▶ [What the task asks] Exact reproduction required: the lines below from the line with "Artists (63, 1147)" to the line with "MAFOSZ Szalon: Békéscsabára", both ends included, and no others.

------------

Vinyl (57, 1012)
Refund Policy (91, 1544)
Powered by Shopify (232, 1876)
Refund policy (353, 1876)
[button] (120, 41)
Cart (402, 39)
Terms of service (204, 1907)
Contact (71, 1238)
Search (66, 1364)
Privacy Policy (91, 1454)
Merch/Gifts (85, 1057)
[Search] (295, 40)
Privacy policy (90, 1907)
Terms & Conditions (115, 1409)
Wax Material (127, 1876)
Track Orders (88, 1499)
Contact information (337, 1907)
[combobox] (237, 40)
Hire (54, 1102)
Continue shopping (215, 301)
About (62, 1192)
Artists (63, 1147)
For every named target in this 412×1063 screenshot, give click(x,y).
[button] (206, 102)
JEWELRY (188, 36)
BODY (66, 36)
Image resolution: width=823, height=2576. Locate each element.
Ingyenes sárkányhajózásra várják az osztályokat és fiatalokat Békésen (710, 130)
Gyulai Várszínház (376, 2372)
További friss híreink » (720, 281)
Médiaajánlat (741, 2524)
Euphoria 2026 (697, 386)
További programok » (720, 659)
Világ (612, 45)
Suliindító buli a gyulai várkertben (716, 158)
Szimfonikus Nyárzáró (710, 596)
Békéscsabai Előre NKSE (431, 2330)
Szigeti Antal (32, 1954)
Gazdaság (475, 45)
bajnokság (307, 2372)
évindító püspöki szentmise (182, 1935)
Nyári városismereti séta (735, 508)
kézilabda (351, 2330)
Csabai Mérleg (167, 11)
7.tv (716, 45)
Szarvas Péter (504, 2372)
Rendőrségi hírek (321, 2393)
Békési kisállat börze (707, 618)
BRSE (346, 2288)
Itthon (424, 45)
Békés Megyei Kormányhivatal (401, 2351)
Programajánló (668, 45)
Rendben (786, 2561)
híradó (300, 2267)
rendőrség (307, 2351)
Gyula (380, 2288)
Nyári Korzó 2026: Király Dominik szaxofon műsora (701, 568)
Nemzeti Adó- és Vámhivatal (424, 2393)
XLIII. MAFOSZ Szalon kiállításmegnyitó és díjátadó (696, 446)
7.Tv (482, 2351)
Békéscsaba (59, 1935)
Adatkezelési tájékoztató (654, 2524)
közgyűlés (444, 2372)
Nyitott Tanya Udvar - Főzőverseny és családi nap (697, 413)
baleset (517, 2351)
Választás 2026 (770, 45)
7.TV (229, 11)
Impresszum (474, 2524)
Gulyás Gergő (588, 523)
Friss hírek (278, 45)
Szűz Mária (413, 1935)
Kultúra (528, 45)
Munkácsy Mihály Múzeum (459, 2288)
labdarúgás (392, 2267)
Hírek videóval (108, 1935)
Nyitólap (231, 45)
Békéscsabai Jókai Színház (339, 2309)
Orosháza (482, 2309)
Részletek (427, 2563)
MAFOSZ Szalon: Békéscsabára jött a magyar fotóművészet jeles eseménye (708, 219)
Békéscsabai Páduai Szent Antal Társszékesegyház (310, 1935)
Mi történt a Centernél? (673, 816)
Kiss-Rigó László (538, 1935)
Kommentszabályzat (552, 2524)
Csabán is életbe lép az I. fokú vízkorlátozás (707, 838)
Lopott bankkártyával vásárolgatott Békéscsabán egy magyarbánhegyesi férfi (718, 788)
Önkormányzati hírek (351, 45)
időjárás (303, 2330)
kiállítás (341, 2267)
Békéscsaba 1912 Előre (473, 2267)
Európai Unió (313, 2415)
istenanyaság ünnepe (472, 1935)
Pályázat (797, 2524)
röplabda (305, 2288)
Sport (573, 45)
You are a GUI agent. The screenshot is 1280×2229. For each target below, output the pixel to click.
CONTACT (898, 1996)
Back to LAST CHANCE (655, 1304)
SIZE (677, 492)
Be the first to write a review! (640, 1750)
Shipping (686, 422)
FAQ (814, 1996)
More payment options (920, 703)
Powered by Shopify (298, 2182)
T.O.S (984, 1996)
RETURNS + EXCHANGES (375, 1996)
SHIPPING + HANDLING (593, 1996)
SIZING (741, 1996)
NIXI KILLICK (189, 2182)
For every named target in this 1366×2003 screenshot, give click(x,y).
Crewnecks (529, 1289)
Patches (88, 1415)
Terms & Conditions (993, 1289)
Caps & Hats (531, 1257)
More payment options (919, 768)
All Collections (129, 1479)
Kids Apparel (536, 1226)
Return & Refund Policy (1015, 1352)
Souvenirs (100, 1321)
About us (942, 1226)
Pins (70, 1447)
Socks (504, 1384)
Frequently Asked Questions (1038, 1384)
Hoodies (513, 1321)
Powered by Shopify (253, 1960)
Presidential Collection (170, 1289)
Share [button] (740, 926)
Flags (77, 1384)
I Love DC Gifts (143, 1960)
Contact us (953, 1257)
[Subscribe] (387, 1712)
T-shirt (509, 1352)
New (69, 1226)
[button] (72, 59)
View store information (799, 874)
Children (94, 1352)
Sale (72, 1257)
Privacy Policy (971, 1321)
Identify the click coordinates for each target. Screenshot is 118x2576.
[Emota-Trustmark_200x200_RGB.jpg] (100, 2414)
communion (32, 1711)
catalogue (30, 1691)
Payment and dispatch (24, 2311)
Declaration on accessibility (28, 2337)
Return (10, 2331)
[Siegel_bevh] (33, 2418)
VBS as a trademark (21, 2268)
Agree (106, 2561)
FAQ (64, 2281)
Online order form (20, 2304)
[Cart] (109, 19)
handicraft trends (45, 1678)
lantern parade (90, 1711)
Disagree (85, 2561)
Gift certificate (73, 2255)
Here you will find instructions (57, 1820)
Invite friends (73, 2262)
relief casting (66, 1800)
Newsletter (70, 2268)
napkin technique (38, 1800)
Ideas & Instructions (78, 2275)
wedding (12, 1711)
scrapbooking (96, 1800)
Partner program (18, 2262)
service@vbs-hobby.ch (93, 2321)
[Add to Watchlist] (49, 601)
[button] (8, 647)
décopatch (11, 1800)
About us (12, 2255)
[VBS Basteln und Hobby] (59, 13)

------------

▶ [Answer space]
Artists (63, 1147)
For every named target in this 412×1063 screenshot, give click(x,y).
[button] (206, 102)
JEWELRY (188, 36)
BODY (66, 36)
Image resolution: width=823, height=2576. Locate each element.
Ingyenes sárkányhajózásra várják az osztályokat és fiatalokat Békésen (710, 130)
Gyulai Várszínház (376, 2372)
További friss híreink » (720, 281)
Médiaajánlat (741, 2524)
Euphoria 2026 (697, 386)
További programok » (720, 659)
Világ (612, 45)
Suliindító buli a gyulai várkertben (716, 158)
Szimfonikus Nyárzáró (710, 596)
Békéscsabai Előre NKSE (431, 2330)
Szigeti Antal (32, 1954)
Gazdaság (475, 45)
bajnokság (307, 2372)
évindító püspöki szentmise (182, 1935)
Nyári városismereti séta (735, 508)
kézilabda (351, 2330)
Csabai Mérleg (167, 11)
7.tv (716, 45)
Szarvas Péter (504, 2372)
Rendőrségi hírek (321, 2393)
Békési kisállat börze (707, 618)
BRSE (346, 2288)
Itthon (424, 45)
Békés Megyei Kormányhivatal (401, 2351)
Programajánló (668, 45)
Rendben (786, 2561)
híradó (300, 2267)
rendőrség (307, 2351)
Gyula (380, 2288)
Nyári Korzó 2026: Király Dominik szaxofon műsora (701, 568)
Nemzeti Adó- és Vámhivatal (424, 2393)
XLIII. MAFOSZ Szalon kiállításmegnyitó és díjátadó (696, 446)
7.Tv (482, 2351)
Békéscsaba (59, 1935)
Adatkezelési tájékoztató (654, 2524)
közgyűlés (444, 2372)
Nyitott Tanya Udvar - Főzőverseny és családi nap (697, 413)
baleset (517, 2351)
Választás 2026 (770, 45)
7.TV (229, 11)
Impresszum (474, 2524)
Gulyás Gergő (588, 523)
Friss hírek (278, 45)
Szűz Mária (413, 1935)
Kultúra (528, 45)
Munkácsy Mihály Múzeum (459, 2288)
labdarúgás (392, 2267)
Hírek videóval (108, 1935)
Nyitólap (231, 45)
Békéscsabai Jókai Színház (339, 2309)
Orosháza (482, 2309)
Részletek (427, 2563)
MAFOSZ Szalon: Békéscsabára jött a magyar fotóművészet jeles eseménye (708, 219)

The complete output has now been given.